[START OF STORED RECORDS]

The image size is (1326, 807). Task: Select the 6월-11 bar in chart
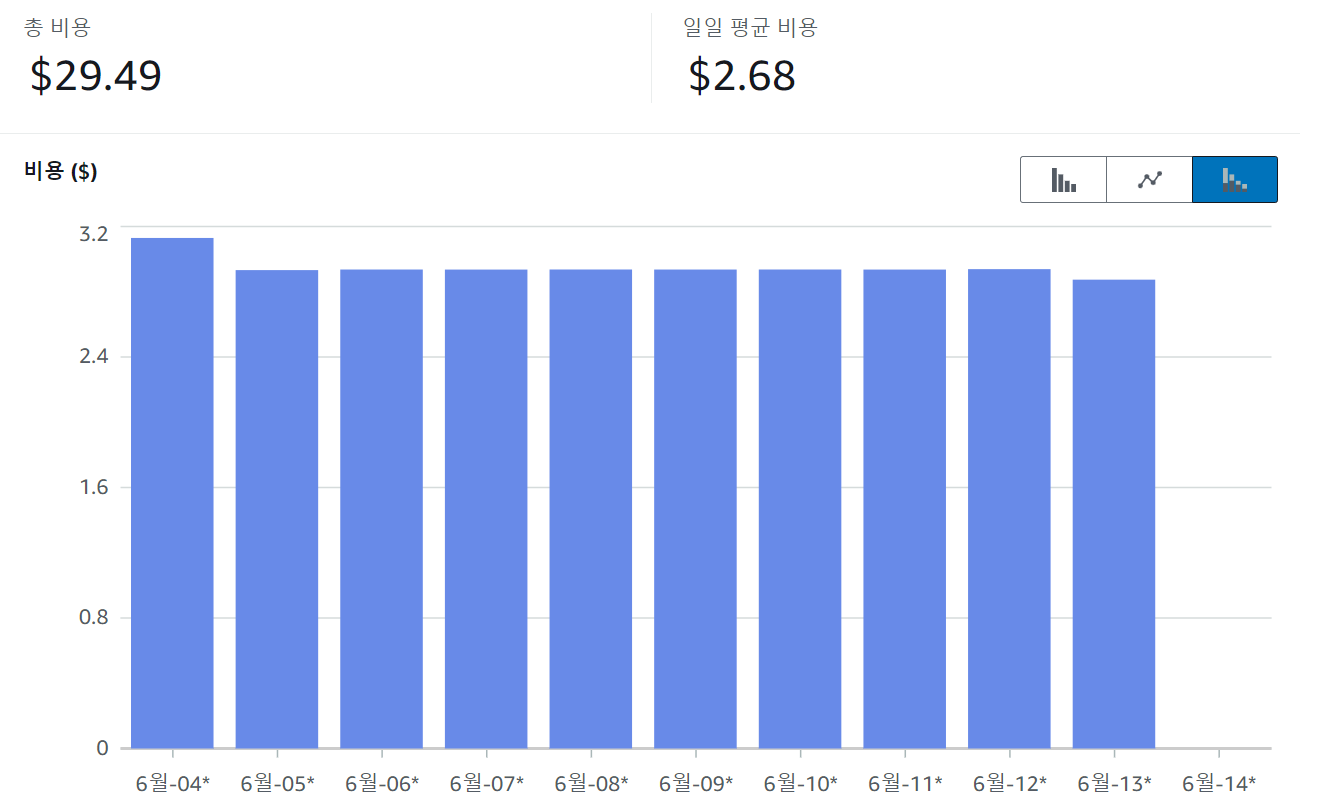[x=904, y=509]
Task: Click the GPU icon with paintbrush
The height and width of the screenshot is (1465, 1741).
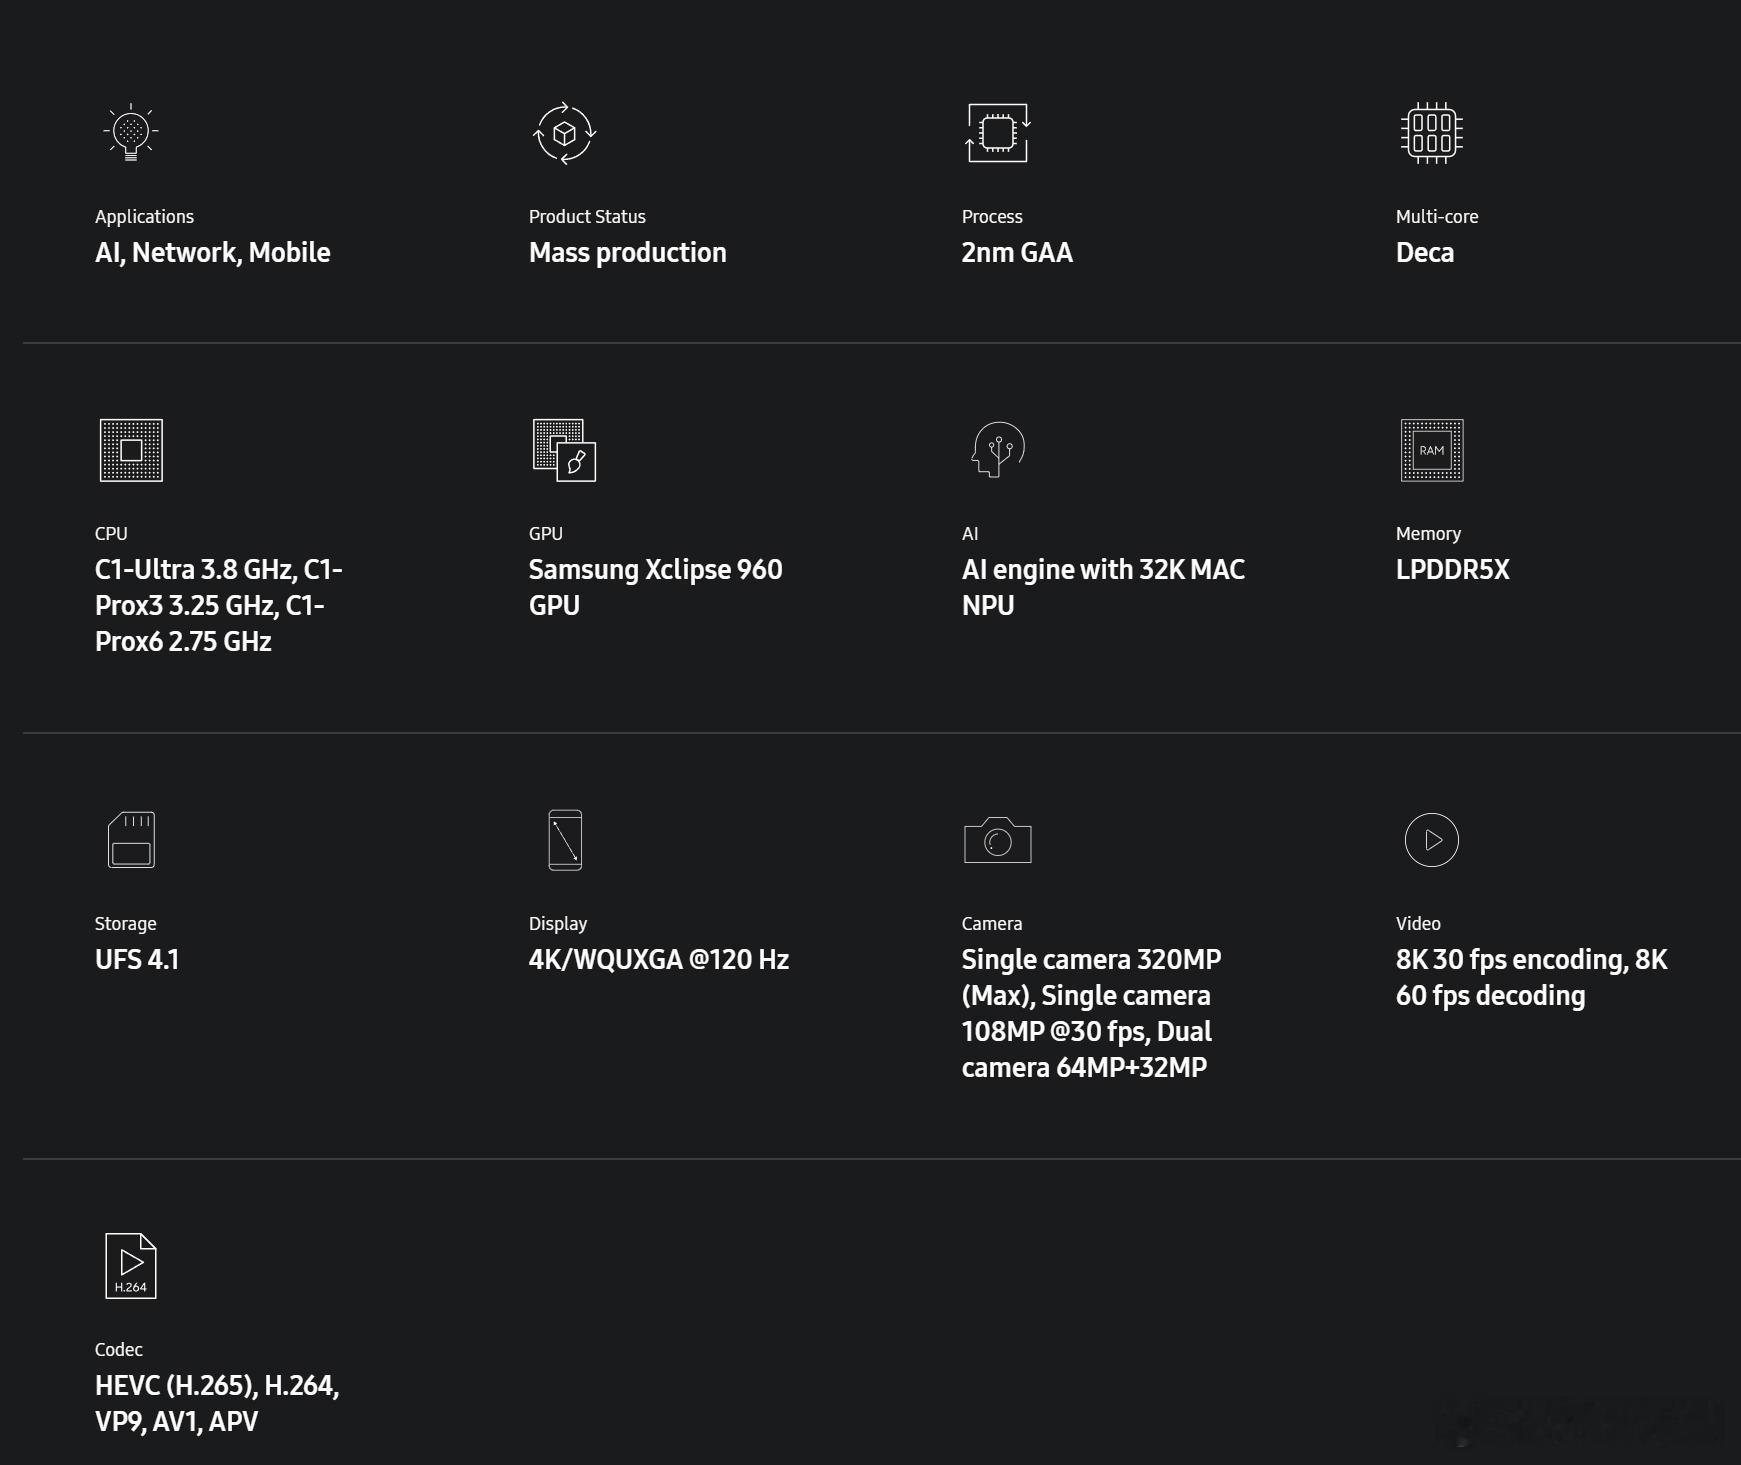Action: pyautogui.click(x=564, y=450)
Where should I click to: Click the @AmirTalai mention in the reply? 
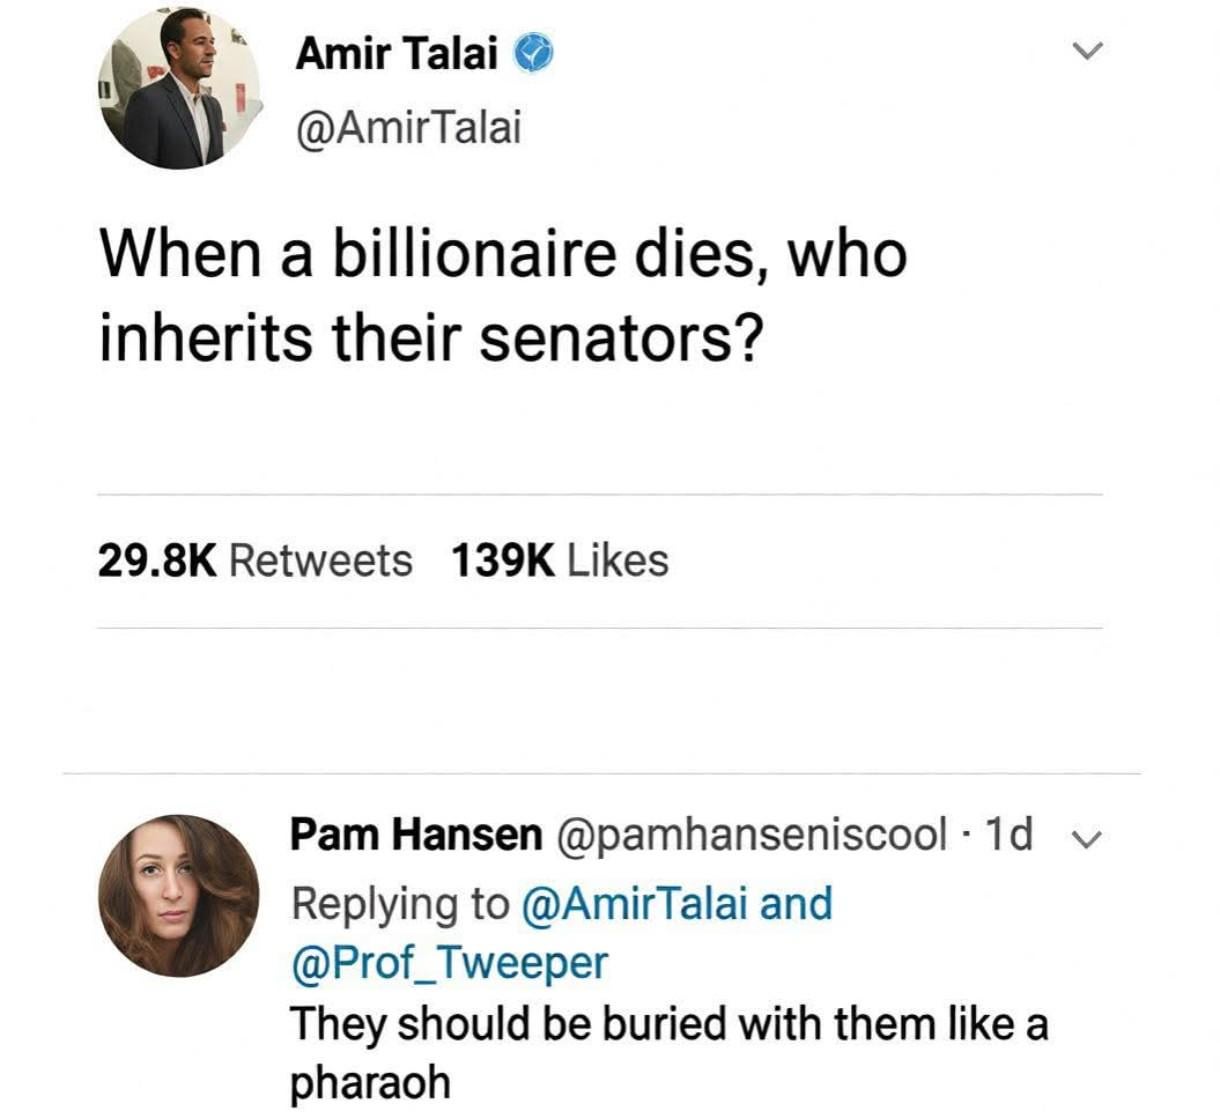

[END OF STORED RECORDS]

EXERCISE DIRECTIONS
Turn the items above into a numbered list with one line per entry, dropping any blank lines and leaving out the pictures.

OUTPUT FOR THIS EXERCISE
1. The image size is (1326, 807). Task: Select the 6월-11 bar in chart
2. [x=904, y=509]
3. Task: Click the GPU icon with paintbrush
4. The height and width of the screenshot is (1465, 1741).
5. Action: pyautogui.click(x=564, y=450)
6. Where should I click to: Click the @AmirTalai mention in the reply? 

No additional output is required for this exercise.